[Records contained in a dataset]
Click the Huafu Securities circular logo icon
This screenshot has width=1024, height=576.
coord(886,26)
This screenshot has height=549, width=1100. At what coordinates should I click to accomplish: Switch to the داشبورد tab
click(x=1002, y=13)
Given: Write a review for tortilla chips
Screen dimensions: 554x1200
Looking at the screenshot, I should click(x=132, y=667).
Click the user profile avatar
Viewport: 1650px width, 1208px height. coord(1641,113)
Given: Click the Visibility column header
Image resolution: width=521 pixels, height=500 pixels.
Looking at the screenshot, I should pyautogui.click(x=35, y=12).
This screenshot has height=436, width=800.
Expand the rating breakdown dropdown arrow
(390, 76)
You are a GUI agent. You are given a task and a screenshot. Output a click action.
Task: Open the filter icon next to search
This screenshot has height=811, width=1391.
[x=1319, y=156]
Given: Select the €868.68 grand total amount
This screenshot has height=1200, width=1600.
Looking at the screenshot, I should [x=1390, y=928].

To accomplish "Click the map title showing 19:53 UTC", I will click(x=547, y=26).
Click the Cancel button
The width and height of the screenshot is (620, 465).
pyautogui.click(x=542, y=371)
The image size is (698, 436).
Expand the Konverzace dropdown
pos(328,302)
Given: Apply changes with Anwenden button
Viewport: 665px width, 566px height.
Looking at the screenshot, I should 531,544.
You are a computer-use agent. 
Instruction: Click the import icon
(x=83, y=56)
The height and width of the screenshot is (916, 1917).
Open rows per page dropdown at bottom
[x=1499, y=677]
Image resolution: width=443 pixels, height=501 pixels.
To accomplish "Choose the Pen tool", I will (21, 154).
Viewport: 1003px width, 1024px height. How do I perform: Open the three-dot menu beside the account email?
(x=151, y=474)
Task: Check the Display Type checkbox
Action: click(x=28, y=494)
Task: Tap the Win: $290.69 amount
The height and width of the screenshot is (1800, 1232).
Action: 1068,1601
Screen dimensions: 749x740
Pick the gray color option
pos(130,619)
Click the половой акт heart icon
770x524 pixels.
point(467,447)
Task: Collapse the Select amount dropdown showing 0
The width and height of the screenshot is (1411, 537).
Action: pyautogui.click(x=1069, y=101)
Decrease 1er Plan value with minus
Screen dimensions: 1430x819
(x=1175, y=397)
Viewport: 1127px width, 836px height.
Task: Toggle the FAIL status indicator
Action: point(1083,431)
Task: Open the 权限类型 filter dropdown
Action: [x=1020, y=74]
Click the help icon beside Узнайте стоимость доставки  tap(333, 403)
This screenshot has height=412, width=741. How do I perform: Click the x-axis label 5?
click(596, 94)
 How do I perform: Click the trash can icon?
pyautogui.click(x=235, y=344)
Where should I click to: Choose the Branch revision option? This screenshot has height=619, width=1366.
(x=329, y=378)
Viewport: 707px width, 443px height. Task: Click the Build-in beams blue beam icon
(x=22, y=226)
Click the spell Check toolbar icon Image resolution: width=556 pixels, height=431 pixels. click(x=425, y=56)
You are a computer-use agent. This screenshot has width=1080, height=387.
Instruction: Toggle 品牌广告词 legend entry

### WHAT THE TASK ASKS
From the records above, pull out each line that has "will".

### EXERCISE RESULT
To accomplish "Click the map title showing 19:53 UTC", I will click(x=547, y=26).
To accomplish "Choose the Pen tool", I will (21, 154).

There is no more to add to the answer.